▸ Records provided:
________

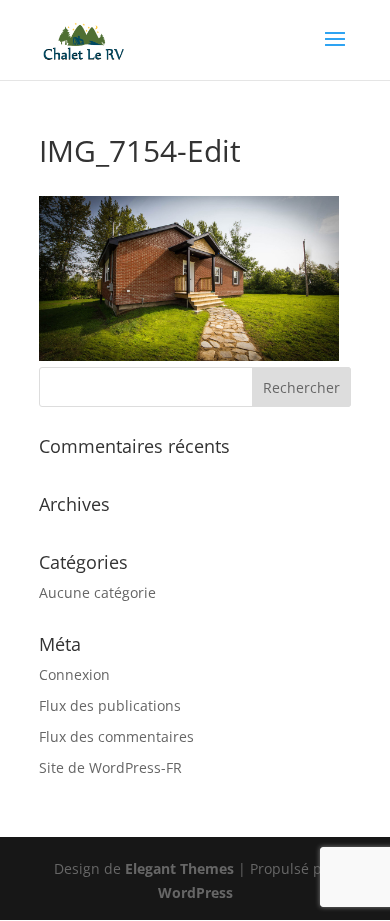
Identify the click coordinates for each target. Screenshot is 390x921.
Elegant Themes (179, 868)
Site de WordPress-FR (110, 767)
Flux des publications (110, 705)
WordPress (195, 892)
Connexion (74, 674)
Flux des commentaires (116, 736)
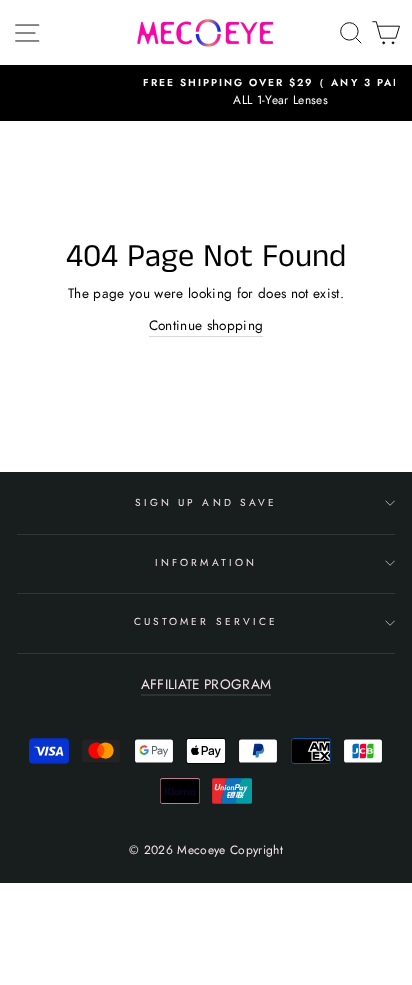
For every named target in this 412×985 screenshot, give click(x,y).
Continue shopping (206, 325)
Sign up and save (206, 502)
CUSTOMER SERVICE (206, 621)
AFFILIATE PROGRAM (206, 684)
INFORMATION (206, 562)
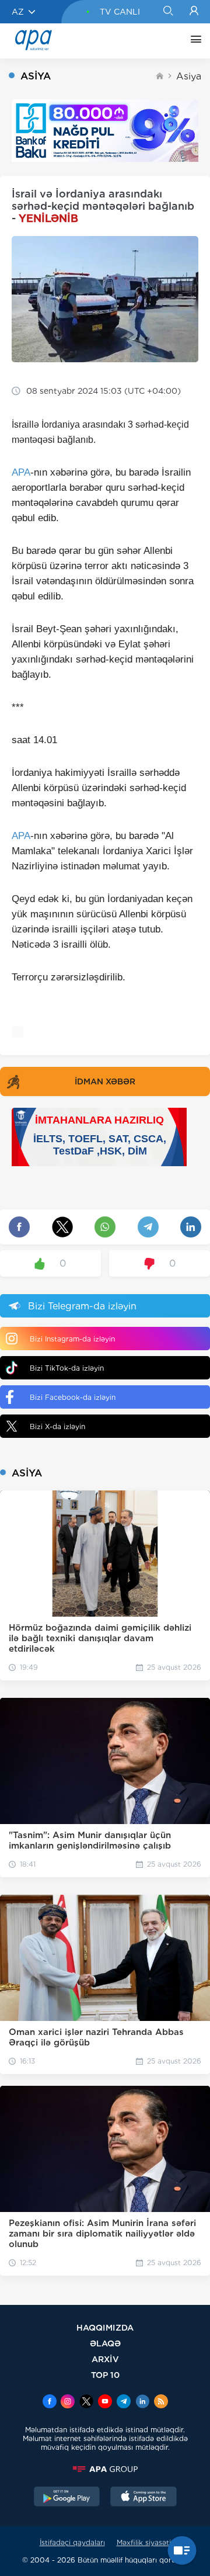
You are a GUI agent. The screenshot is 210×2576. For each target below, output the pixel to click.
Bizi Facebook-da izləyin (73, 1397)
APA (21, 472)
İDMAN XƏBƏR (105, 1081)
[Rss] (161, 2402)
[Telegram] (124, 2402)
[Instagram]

________

Which of the lines above include the word "each"? List those lines.

▸ Exercise response:
Identify the click coordinates for each target. Screenshot is 390x921.
You are a GUI agent. The screenshot is 210×2576. For each target below, output the pixel to click.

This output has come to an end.